= Per Gram =

Norwegian barrister (1910–1984)

Peder "Per" Gram (11 September 1910 – 12 March 1984) was a Norwegian barrister. His main contributions came within maritime law, as chief executive officer of the Nordisk Defence Club.

==Personal life==
He was a son of physician Harald Mathias "Mads" Gram (1875–1929) and art historian Irma Ingertha Schram (1873–1945). On the paternal side he was a second cousin of Gregers Gram, nephew of Johan Fredrik Gram, grandson of Jens Gram, grandnephew of Andrea Gram, great-grandson of P. A. Munch and great-great-grandson of Jens Jensen Gram.

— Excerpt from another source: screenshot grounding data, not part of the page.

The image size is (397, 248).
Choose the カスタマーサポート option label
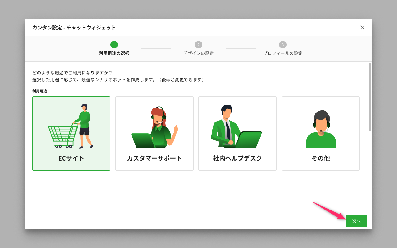pos(154,158)
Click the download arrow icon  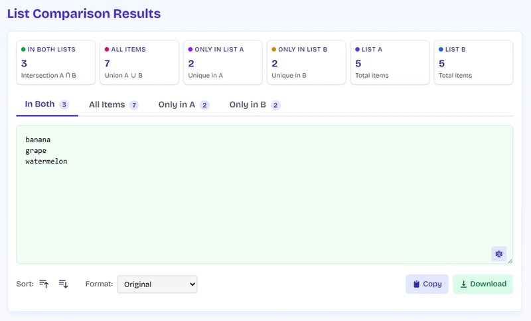click(x=463, y=284)

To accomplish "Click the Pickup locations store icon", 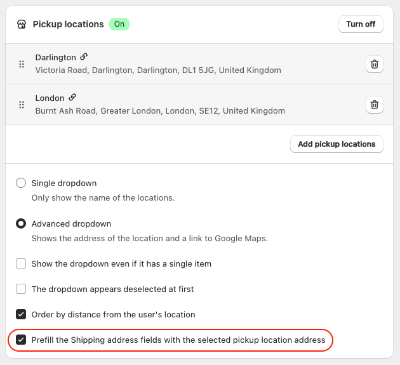I will click(x=22, y=25).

In 1939 he married alpine skier Johanne "Hannemor" Dybwad (1918–2011), a daughter of barrister Nils Juell Dybwad and granddaughter of actress Johanne Dybwad. Their daughter Kari Garmann became a politician.

==Career==
He finished his secondary education in 1928 and Oslo Commerce School in 1929, and graduated from the Royal Frederick University with the cand.jur. degree in 1934. He was a junior solicitor in Oslo from 1935 to 1936, law clerk in London from 1936 to 1939 and then secretary in the Nordisk Defence Club from 1939. During the occupation of Norway by Nazi Germany he fled to Sweden and was a secretary at the Norwegian legation in Stockholm's Administration Office from 1943 to 1944, then at the Nortraship branch office from 1945. He was decorated with the Defence Medal 1940–1945 for war efforts.

Gram specialized in maritime law and freight law. He issued the scholarly books Fraktavtaler og deres tolkning in 1948 and Sjølovene på engelsk in 1950. In 1953 and 1963 he published registries of recent Nordic verdicts within maritime law. The first volume covered the period 1940–1951, the second covered the period 1952–1961. He was a lecturer at Oslo Shippingskole from 1947 to 1950 and censor for law candidates at the University of Oslo from 1950. He was also a member of the state's Maritime Law Commission from 1957 to 1981.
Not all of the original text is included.